[GOAL] Copy out the stretch of material from the line containing "Given: Click the errors and warnings counter" through the line containing "(x=1409, y=893)", reproducing each line without change.

[RECORD SET]

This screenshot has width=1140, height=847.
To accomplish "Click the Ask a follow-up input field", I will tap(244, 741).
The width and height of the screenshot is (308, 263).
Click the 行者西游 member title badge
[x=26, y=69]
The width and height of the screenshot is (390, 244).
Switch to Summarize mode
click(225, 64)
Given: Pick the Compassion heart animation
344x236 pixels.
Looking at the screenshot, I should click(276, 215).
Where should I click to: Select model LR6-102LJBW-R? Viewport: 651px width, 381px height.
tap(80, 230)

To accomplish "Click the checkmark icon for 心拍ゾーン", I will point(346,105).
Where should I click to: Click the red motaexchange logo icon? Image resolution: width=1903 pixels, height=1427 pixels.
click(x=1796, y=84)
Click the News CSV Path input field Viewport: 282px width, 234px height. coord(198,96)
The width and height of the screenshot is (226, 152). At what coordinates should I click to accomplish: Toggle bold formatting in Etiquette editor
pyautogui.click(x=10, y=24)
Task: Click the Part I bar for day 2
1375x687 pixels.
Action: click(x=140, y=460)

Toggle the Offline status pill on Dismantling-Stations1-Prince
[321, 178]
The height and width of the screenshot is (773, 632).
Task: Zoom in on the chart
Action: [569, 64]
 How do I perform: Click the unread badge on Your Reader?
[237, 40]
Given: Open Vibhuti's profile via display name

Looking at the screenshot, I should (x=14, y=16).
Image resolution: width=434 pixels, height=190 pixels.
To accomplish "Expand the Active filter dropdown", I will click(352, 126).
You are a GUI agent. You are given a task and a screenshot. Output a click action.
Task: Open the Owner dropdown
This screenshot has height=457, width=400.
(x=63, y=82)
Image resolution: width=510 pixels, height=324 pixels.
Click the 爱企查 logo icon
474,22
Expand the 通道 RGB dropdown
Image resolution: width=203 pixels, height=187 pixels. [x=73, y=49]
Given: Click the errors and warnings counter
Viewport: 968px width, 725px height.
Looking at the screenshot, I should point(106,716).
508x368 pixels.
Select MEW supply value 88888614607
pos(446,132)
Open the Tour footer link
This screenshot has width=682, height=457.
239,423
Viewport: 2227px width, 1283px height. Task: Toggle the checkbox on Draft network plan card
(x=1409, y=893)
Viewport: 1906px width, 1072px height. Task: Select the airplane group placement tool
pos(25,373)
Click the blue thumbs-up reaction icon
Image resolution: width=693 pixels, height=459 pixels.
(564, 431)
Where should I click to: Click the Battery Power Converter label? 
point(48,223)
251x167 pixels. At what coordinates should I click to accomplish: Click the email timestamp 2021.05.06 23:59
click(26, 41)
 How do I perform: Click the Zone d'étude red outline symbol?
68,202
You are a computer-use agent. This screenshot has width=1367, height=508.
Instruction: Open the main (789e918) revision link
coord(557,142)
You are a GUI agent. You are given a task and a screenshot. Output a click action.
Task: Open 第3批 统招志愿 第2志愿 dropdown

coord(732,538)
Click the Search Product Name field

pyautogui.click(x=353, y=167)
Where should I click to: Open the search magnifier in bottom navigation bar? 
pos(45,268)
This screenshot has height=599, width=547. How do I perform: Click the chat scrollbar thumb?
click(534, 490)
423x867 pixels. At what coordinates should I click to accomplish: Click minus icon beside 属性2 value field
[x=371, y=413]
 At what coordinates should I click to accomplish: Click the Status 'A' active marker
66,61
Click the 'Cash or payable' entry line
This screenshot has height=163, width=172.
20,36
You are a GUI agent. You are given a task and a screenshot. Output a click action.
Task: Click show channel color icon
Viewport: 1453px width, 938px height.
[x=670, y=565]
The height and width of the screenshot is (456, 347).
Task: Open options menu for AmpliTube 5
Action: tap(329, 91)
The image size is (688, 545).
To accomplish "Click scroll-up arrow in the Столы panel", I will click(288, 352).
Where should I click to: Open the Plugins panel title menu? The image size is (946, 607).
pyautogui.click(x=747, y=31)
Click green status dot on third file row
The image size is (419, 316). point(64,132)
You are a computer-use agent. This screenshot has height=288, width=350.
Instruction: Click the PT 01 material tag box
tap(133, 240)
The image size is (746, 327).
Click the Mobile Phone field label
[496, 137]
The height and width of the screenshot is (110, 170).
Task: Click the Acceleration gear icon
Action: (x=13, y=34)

[RESULT]
Given: Click the errors and warnings counter
Viewport: 968px width, 725px height.
Looking at the screenshot, I should point(106,716).
508x368 pixels.
Select MEW supply value 88888614607
pos(446,132)
Open the Tour footer link
This screenshot has width=682, height=457.
239,423
Viewport: 2227px width, 1283px height. Task: Toggle the checkbox on Draft network plan card
(x=1409, y=893)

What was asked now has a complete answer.